Site builder shootout: Drupal vs. Joomla vs. WordPress
Configuration, in this instance, refers to how easily each CMS put together my fictitious site for Happy Flights. The site, as mentioned earlier in this review, contains a front-page blog, a forum section, a few static pages and an e-commerce section for selling items to unhappy fliers. Articles on the site needed comments and links to social media sites. These are elements the average business site might have, hence their selection.
Each CMS had different strengths and weaknesses for these elements. (I'll review the social media and e-commerce tools a bit later in this article.)
Getting static pages on a Drupal site is easy. Just create a menu option for one of the site's menus, then click Add Content>Basic Page to open the Basic Page control screen. Add your copy, assign the page to the previously created menu item and boom, you're done.
There is a caveat here: The default Drupal setup doesn't include a rich text editor in its content-creation screens, so any formatting you want to do has to be in HTML. You can add a module to get that functionality, so it's certainly not out of reach, but in WordPress and Joomla, the editor is available out of the box, which is a bit more convenient.
There are a plethora of forum and blog modules out there, all of which looked pretty good. Keeping with the out-of-the-box mentality a bit more, I opted to use the built-in forum and blog tools. They were easy to activate and assign to a menu item and while simple, were pretty good for a basic site's needs. If I'd wanted slicker tools, I could have found a lot that met my specific requirements.

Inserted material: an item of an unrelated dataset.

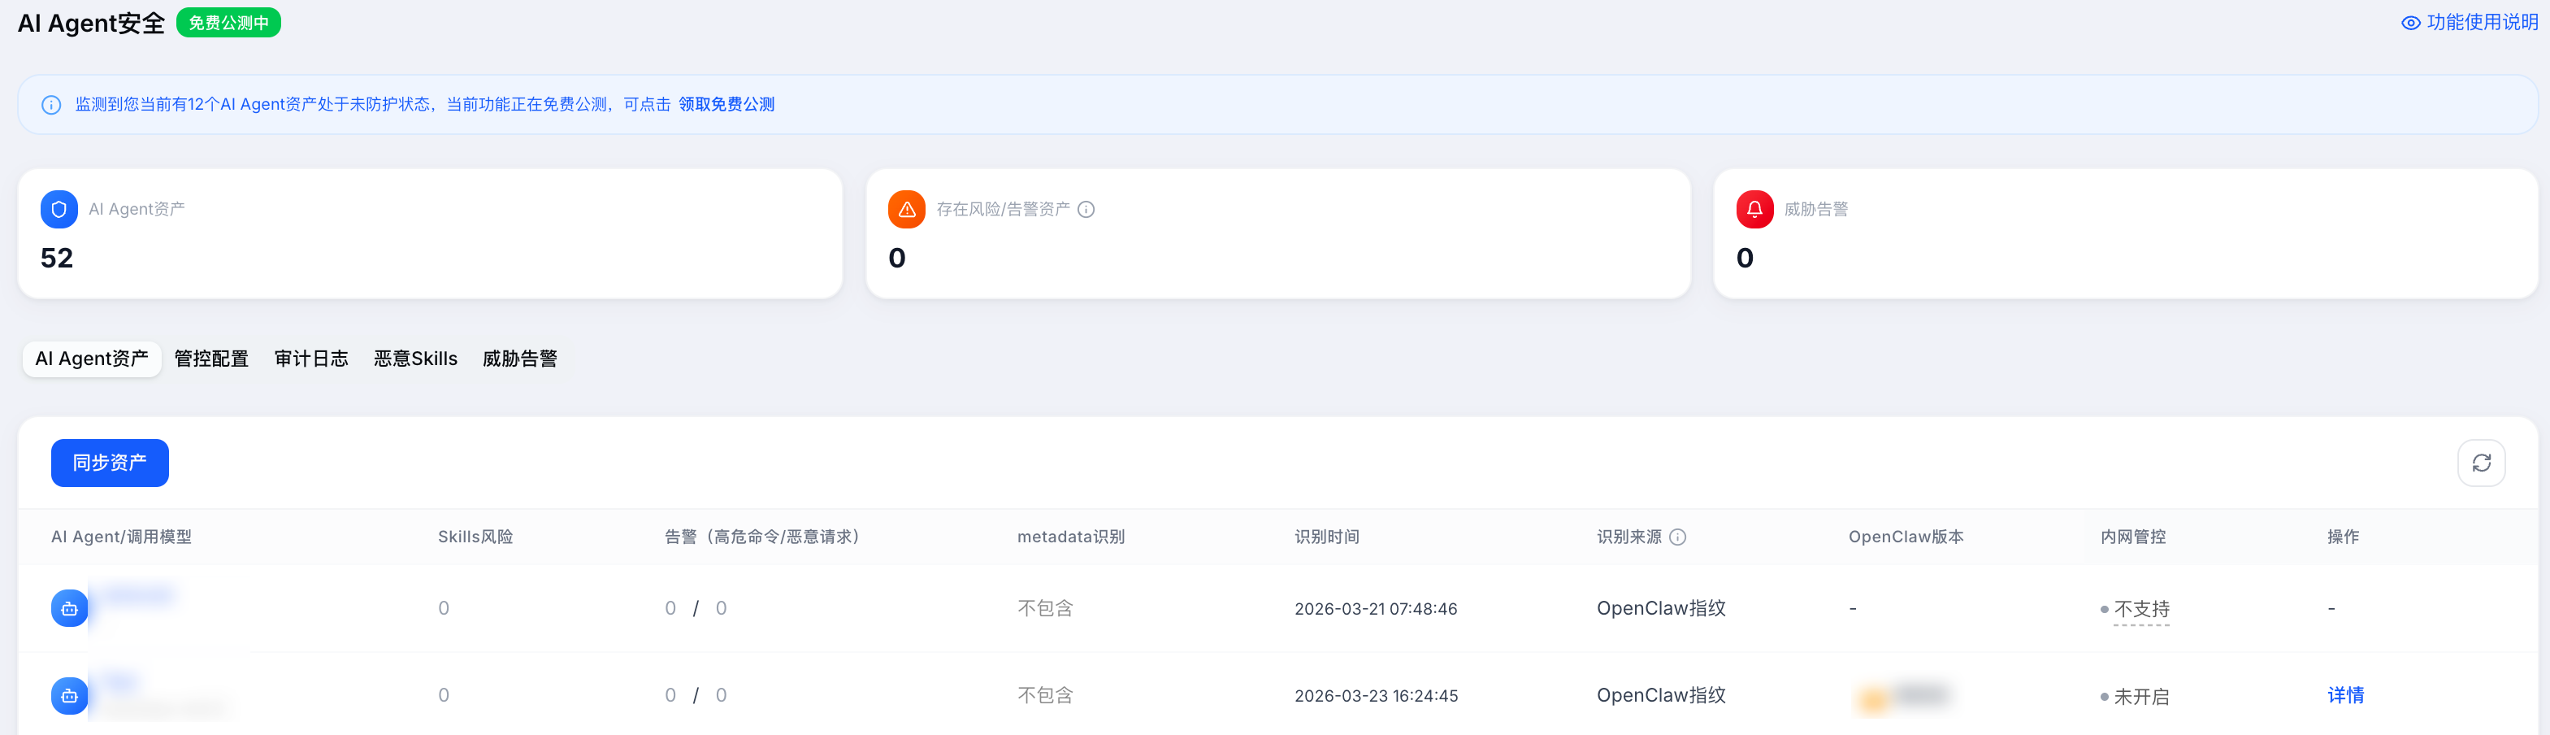Click the refresh icon button above the table
This screenshot has height=735, width=2550.
(x=2481, y=463)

Configuring the overall site was very easy. Colors, styles and backgrounds were easy to load using the huge variety of Drupal templates. Ultimately, for fairness' sake, I stuck with the default Drupal template.
Unfortunately, overall site configuration was not so easy in Joomla. In trying to keep with the default template, Beez20, I ran into significant hassles trying to change the banner from the default Joomla image to the Happy Flight banner.

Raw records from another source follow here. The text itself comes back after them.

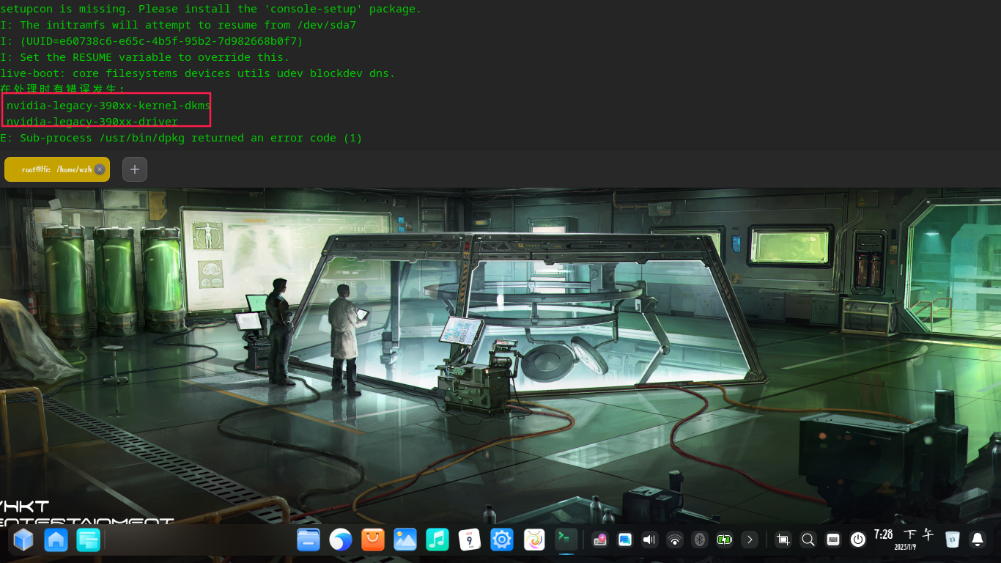Viewport: 1001px width, 563px height.
Task: Launch the Draw painting app
Action: tap(533, 540)
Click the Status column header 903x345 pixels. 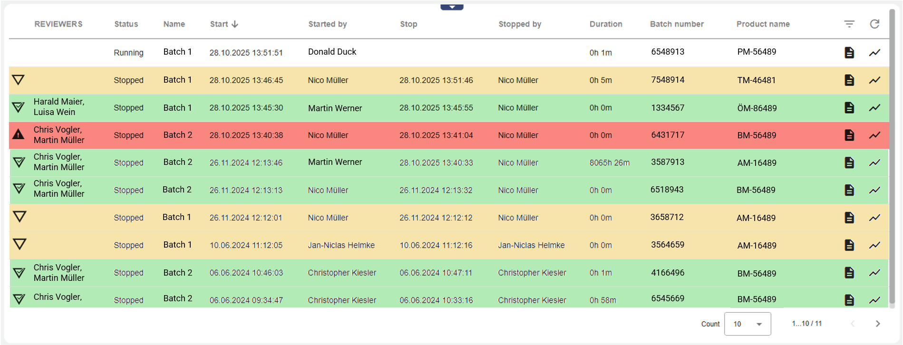click(126, 24)
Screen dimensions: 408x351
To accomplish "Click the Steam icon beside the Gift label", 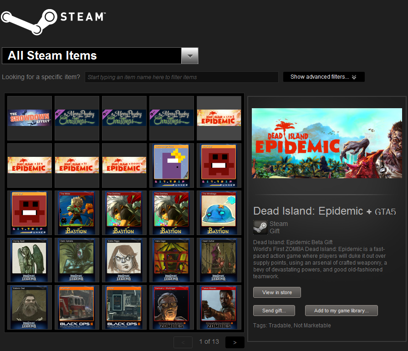I will click(x=260, y=227).
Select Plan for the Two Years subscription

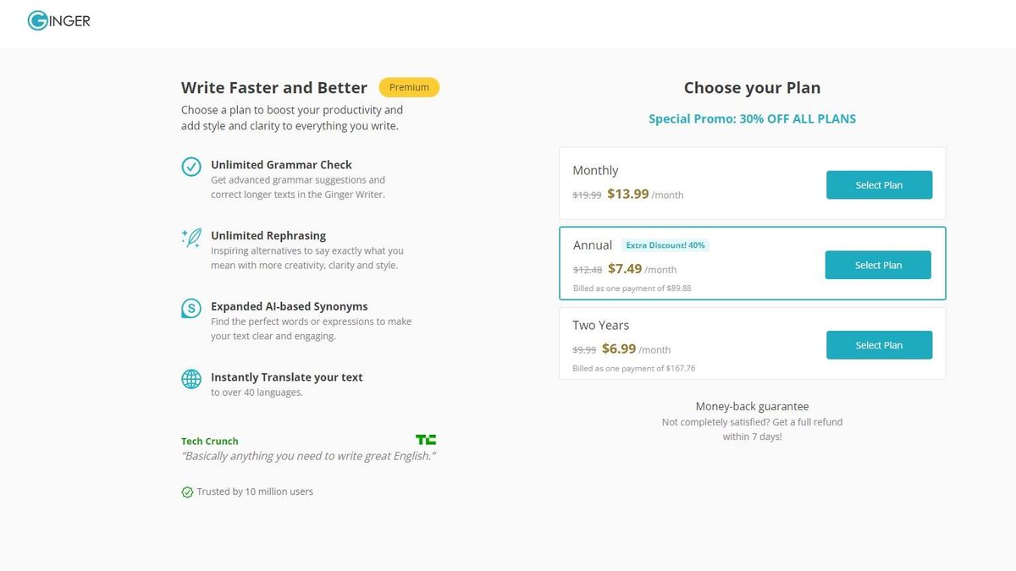pyautogui.click(x=879, y=345)
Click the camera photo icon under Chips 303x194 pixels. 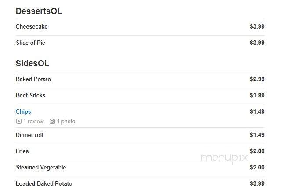coord(52,121)
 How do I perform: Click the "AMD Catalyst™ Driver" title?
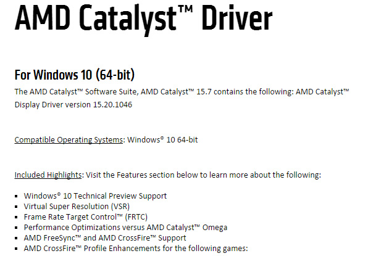[143, 20]
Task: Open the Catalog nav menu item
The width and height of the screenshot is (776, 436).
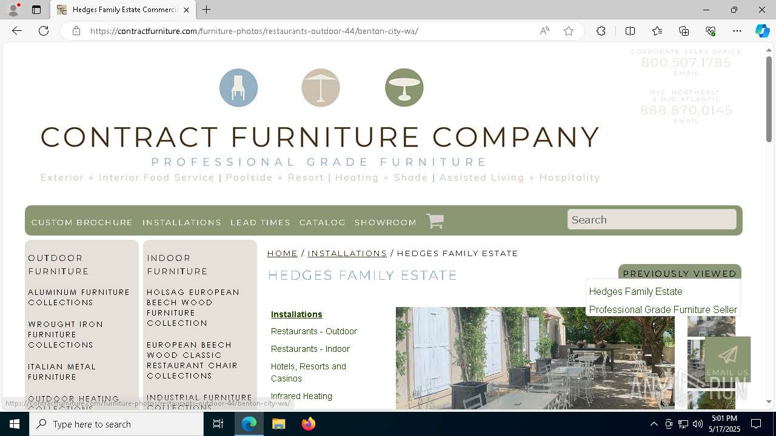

I thought it would be a matter of uploading the banner image, but it turned out that the background image remained in place under my logo. Worse, the solution involved going into the CSS file and making modifications there. Now, I'm no stranger to CSS coding, but there's a rule I have about such things: If the user has to see code, you have a problem. I also had to edit the site's index.php to get rid of the default font size controls that appeared on the top of every page. Again, no big deal, but why isn't this an option in the GUI somewhere?

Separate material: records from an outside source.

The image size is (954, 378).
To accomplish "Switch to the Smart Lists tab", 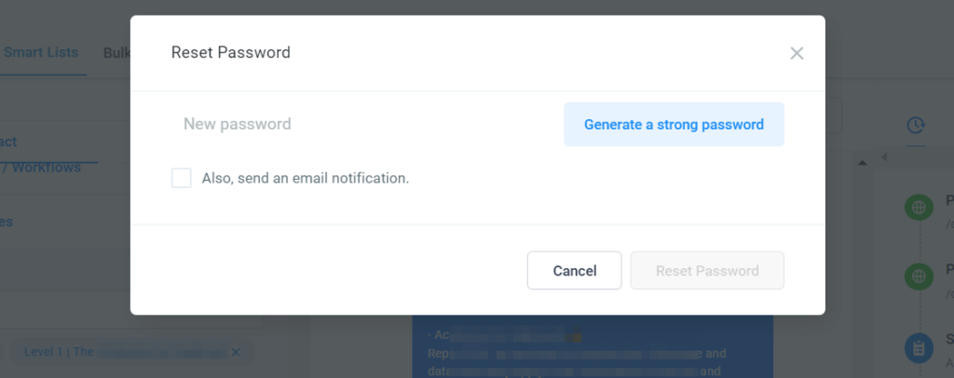I will pyautogui.click(x=41, y=53).
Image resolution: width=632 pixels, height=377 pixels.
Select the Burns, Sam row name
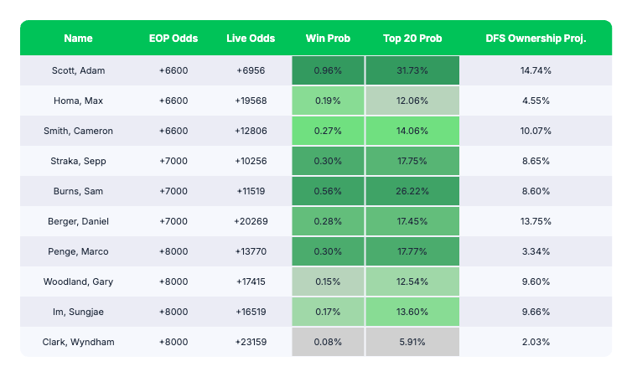coord(78,191)
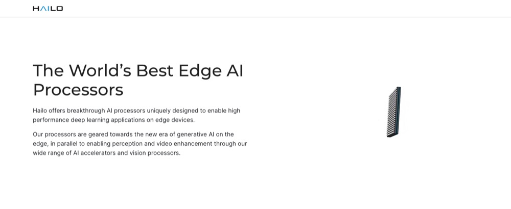Click the words "edge devices" in the first paragraph
The image size is (511, 209).
[x=175, y=120]
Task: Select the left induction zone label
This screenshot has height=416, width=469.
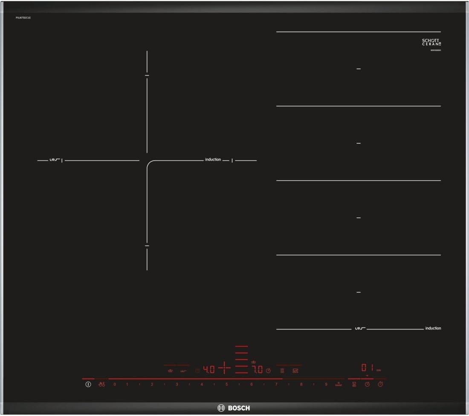Action: [212, 159]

I had similar luck with getting comments on board. I couldn't find native controls, so I installed the Udja Comments component. That turned out to be a mess, because I had to find and activate the component in the Module Manager and Plug-In Manager, and was ultimately foiled by the requirement to set a position for the comments. There was no "end of every article" position, and this was one place where the normally super-helpful Joomla documentation failed me.
Forums, fortunately, had a much better outcome. I installed the Kunena module, and even though I had to activate the thing in two different places (which really got on my nerves), it worked like a charm.
WordPress' roots as a blogging platform never show more than when configuring site content. Adding and editing pages or blog posts in WordPress is extremely easy to do, since everything is geared around this central premise: make content creation easy.
Theme management was simple. In playing around with free WordPress themes, I found a lot of visual and configuration variety, even though I stayed with the default Twenty Eleven theme for my WordPress site. It took me a little time to figure out how to update site elements like banners, but once established, it was easy to manage.
Because comments are so well ingrained into the blogging mindset, it's no surprise that WordPress comes with a very robust comment management system out of the box. A great freebie for WordPress users is the availability of the Akismet plug-in, which, when activated, taps into Akismet's very powerful comment and trackback spam protection tools. You can get such tools in Drupal and Joomla, too, of course, but having it as a featured out-of-the-box plug-in is very helpful.
Numerous forum plug-ins are available in WordPress, just as in Joomla and Drupal. I opted to use the Tal.ki Embeddable Forums plug-in, because it was widely regarded as fitting the best with many themes and was purported to be integrated well with WordPress user administration. I was not disappointed.
After pulling together various elements of the site, I rapidly got the impression that, while Joomla is really great for managing content, it has some issues with site configuration that don't exist in WordPress and Drupal.
This is a key issue, because Joomla sites will require more coding to get the site to look and feel the way you want -- unless you find the one template out there that matches the vision you want for your website.